Uncle Claude worships the understanding. He believes it is omnipotent, he believes his own eyes, though of course he is willing to change his mind in the light of the evidence. Evidence means a lot to Uncle Claude, the facts of the case. There were, for instance, the facts of the case of the postboy Clovis and me in the bar of the Priory Hotel a few nights ago. The bar was rather cold and so we were sitting close together in the corner booth with its pink plush benches and marble tables. The ceiling is low and groined, short squat pillars support the roof. Were it not for the bar in the corner you might think you were in a crypt. You'd not be very far wrong because the bar of the Priory was in fact the infirmary of the old monastery where the sick and dying lay under the eye of the infirmarian, according to the very strict rules of the order. For everything in the house of the Carthusians was ordered, written down. Indeed, a visit to the infirmary was likely to be the only time the monk ever left his cell, except for his visits to the chapel for lauds, matins and vespers. For the rest they were always alone in their hairshirts and their silence. Dying, however, was a communal affair, particularly if illness attended one's departure. Dying was a time of bells. If one was very weak, a time of soup and perhaps a little fish, even a taste of meat, forbidden on all other occasions. When a brother lay dying he entered what they called ‘the agony'; the monks came to pray by him and the Paschal candle smoked in the corner. Now it was Clovis and I who sat in the old infirmary and Clovis had something almost like the agony on him. But there was no priest, no candle, and only Emile the barman fiddling with his drinks up at the other end. As Clovis leaned his head on my shoulder, I held his hand. It wasn't much but I felt for Clovis and that's not surprising. The idiot had this enormous black boot he was forced to wear because of the polio he had contracted when a child. His right leg was not more than a stick of bone and he dragged it behind him with a great heavy hoof attached to it which made him walk as if he were continually beginning to climb a flight of stairs and missing his step. The bar was cold, clammy, damp and dull – but we drank beakers of Emile's
coupe maison
as if we hadn't noticed. Clovis had dyed his hair bright green and wore it in a stiff wedge, like an axe-head of grass.

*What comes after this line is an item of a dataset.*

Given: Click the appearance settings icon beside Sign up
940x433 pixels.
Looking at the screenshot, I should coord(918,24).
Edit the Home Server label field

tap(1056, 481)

‘The Party is anticipating a wonderful rally in the Square,' Clovis told me excitedly. ‘The biggest ever. Speakers will come from many large cities. Lyons, of course, and even Paris. You and your family have honoured places on the platform. I am to act as an aide as well as to help direct the cars to their places. The Chief of Police is designating the entire village a parking area. I am to have a new uniform' – he pressed his mouth to my ear – ‘even a new boot! Of crystal!'

‘People park everywhere as it is.'

‘Yes, but this time no one will be permitted to complain.'

‘The Angel has arranged this?'

‘Naturally, together with the Mayor.'

‘The Angel is a shit.'

‘Bella, I implore you – speak softly.'

Clovis buried his head in my shoulder as if this would hide him from anyone listening.